Now, IACI says the state should further implement Obamacare by accepting the optional expansion of Medicaid. IACI reasons that Idaho can do what Arkansas did, get permission from the federal government to use private insurance as an underlayment to expand the health care program. Expanded Medicaid, by the way, would replace the state-county program that provides health care services for the poor.

LaBeau, in his letter to Gov. Butch Otter outlining IACI’s position, said Medicaid expansion (which he and others now call “Medicaid Redesign”) “addresses the inherent inefficiencies in the county indigent program and the state’s catastrophic program, and minimizes the cost shift to business.”

We disagree that Medicaid expansion is some kind of panacea, but that’s an issue for another day.

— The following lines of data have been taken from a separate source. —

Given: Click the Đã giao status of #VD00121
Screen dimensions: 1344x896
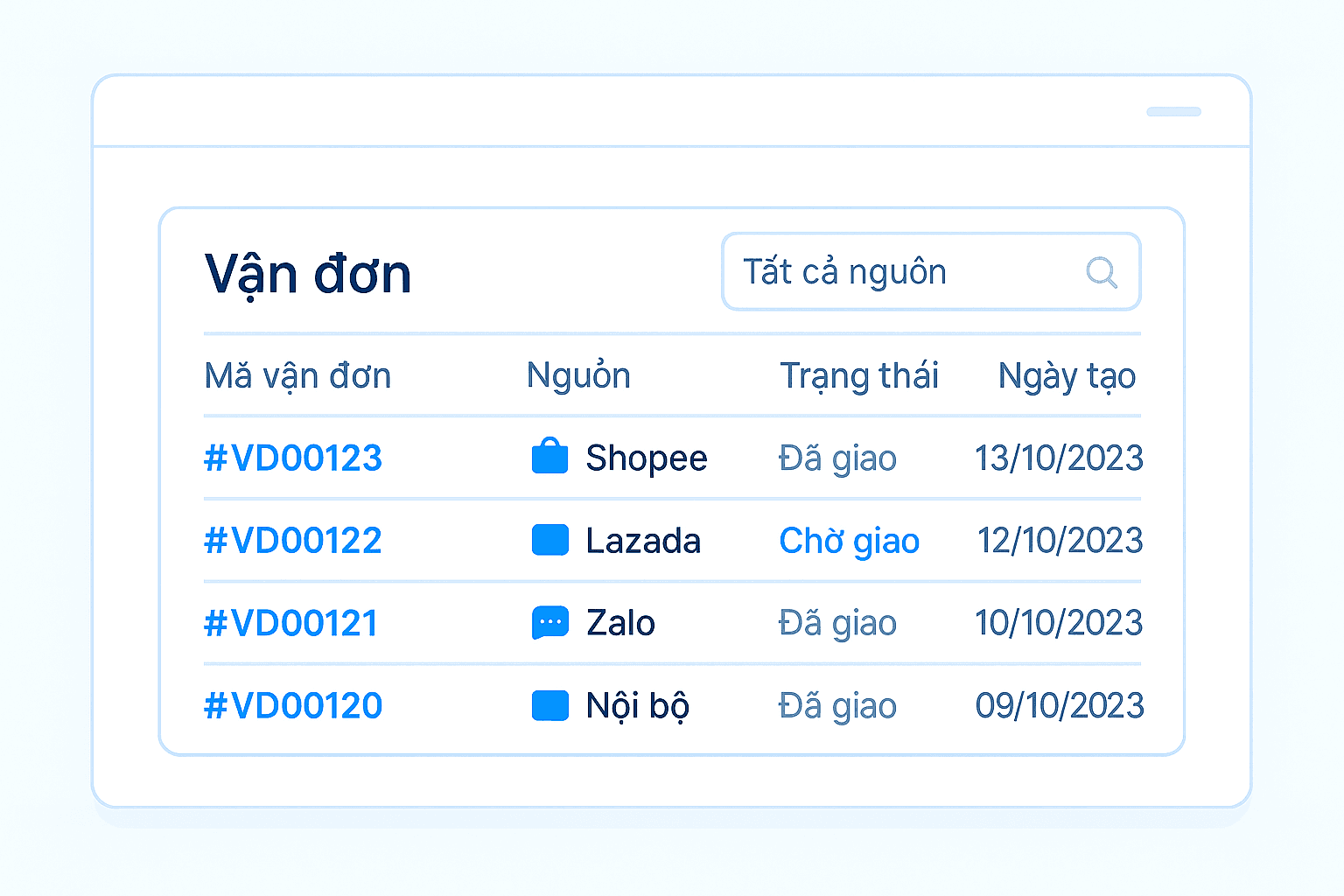Looking at the screenshot, I should click(837, 622).
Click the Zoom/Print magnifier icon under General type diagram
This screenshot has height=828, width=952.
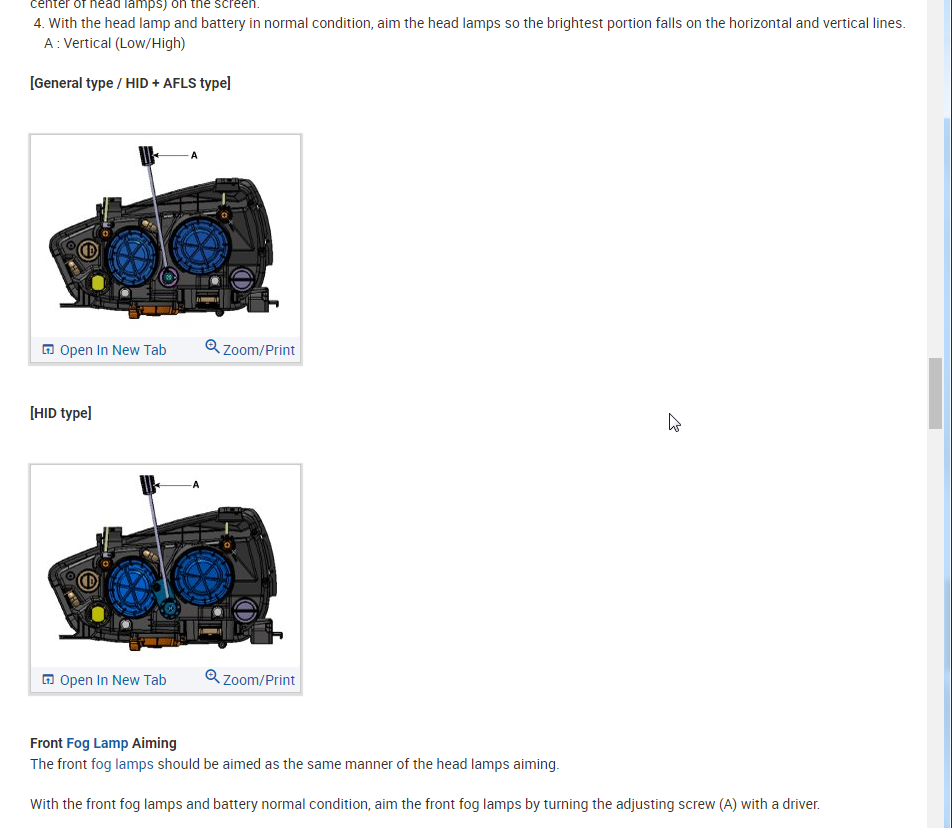click(212, 347)
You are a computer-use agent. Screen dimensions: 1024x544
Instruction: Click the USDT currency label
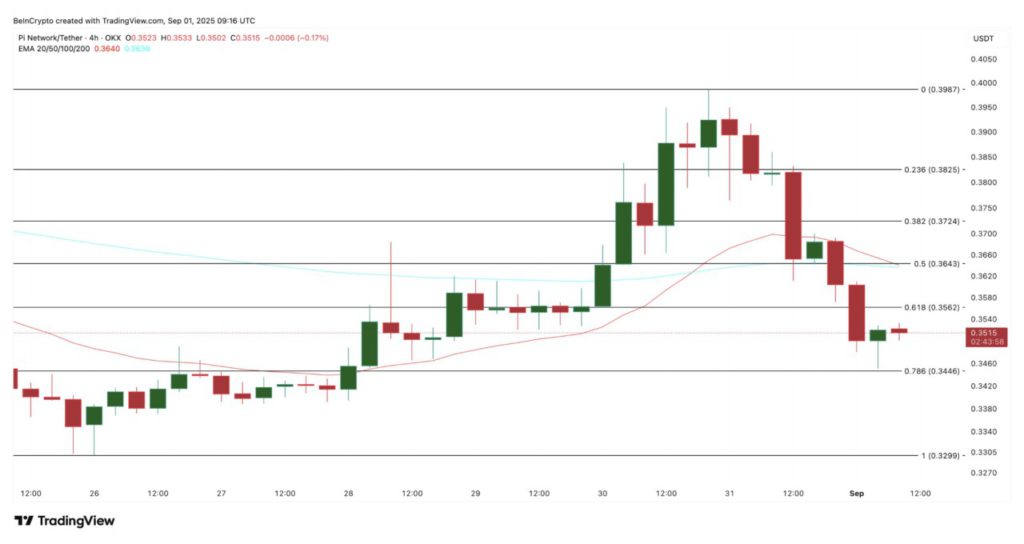(985, 39)
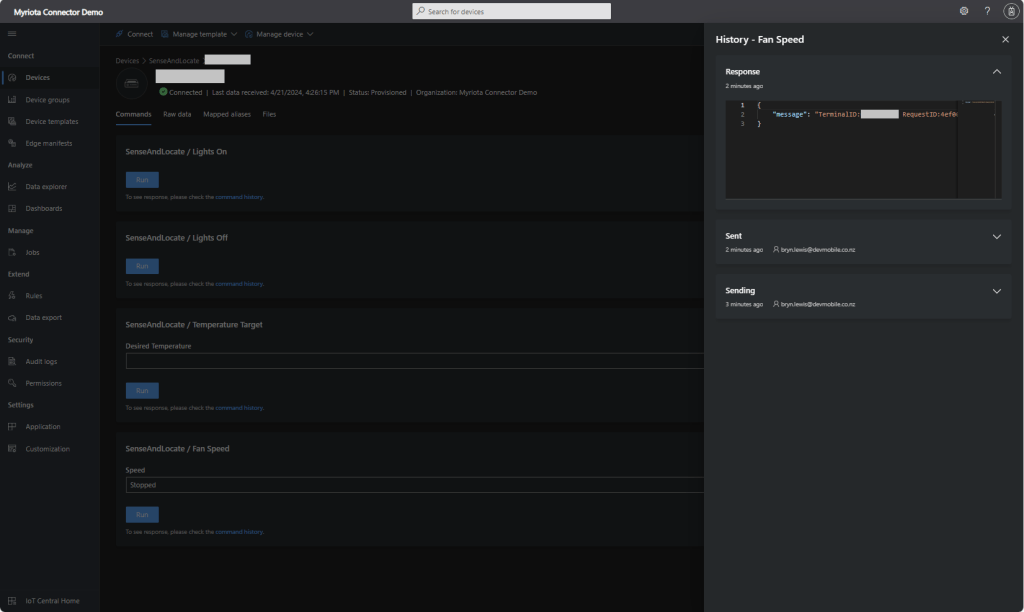Collapse the Response section chevron

(996, 72)
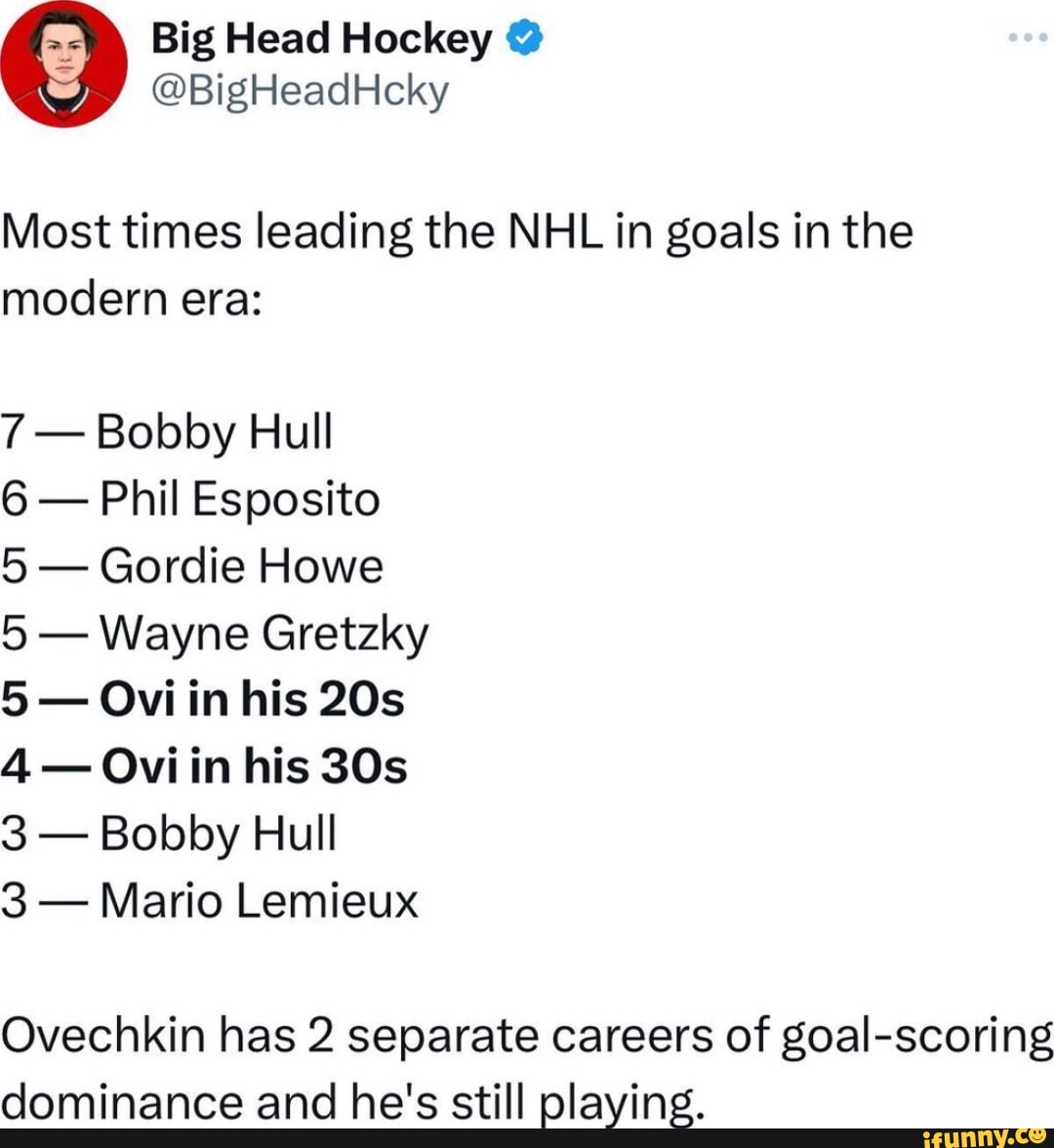Click the 'Phil Esposito' line
1054x1148 pixels.
click(x=190, y=498)
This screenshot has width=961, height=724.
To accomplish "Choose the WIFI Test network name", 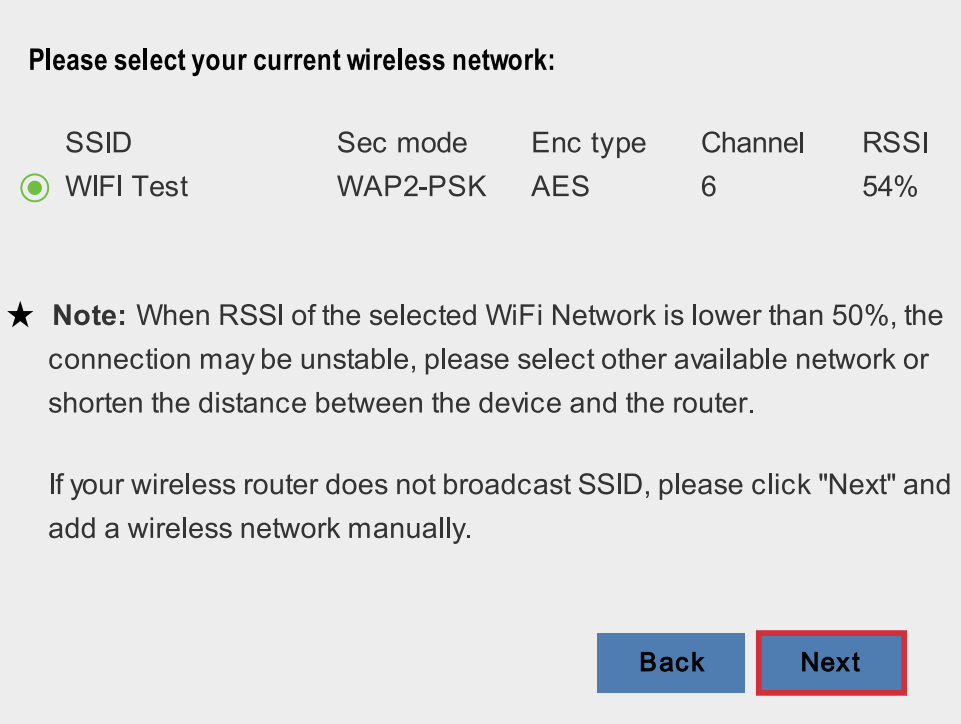I will click(x=127, y=186).
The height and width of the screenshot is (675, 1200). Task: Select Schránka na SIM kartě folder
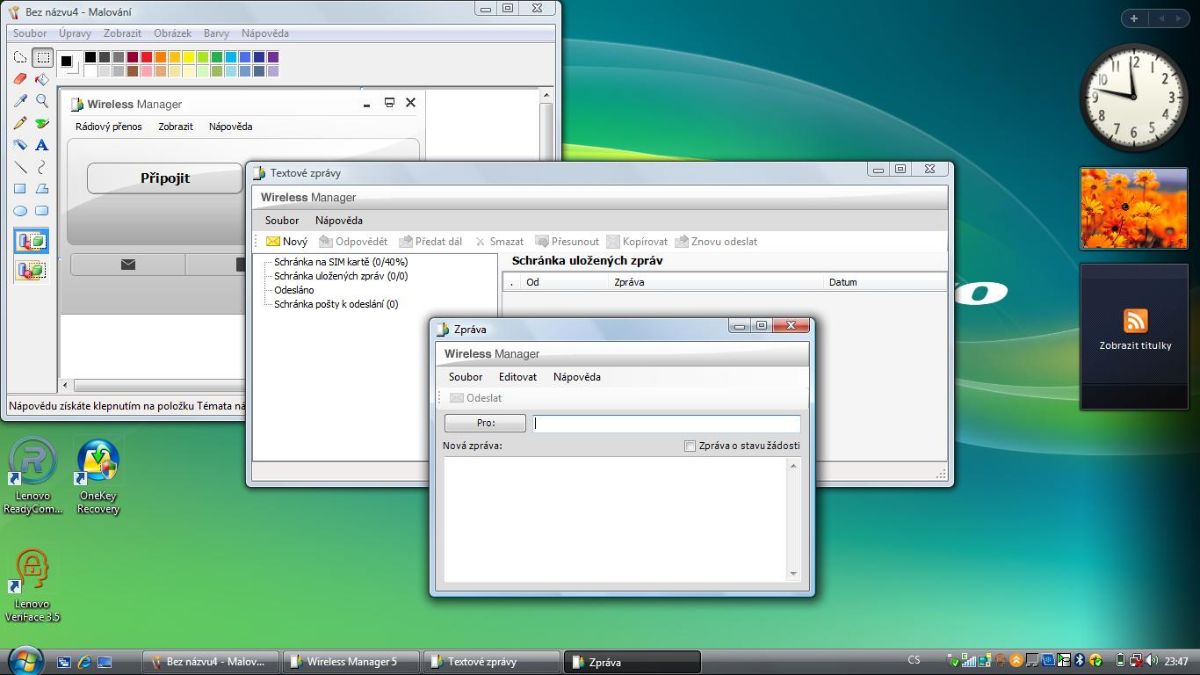click(341, 262)
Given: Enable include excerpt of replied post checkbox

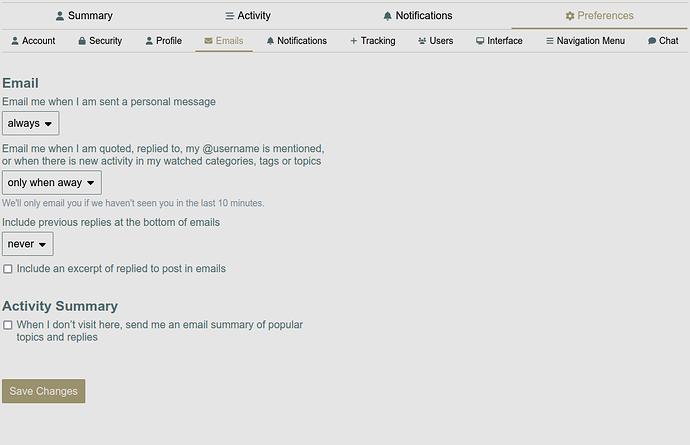Looking at the screenshot, I should point(8,269).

Today, I just point out that IACI is now arguing against itself. In 2012 and 2013, the organization said state control was paramount. That keeping the federal government out of Idaho health care necessitated the creation of a state insurance exchange. Less than a year later, IACI proposes lawmakers shelve the Idaho-run county health care program in support of a program run by bureaucrats in Washington, D.C. IACI wants to follow Arkansas’ path, go on bended knee and ask federal authorities for permission to operate expanded government health care the way another state is doing it.
I’m not suggesting that the increasingly expensive Idaho program is the right approach, either. I think Idaho should advance charity care options to fill the gap for the working poor.

But I can’t help but wonder about this rather large IACI inconsistency, and how IACI and lawmakers will resolve it. I also wonder if the oversized influence of Big Medicine on IACIs’ board—hospitals and insurance companies—is playing a part in the organization’s approach to public policy.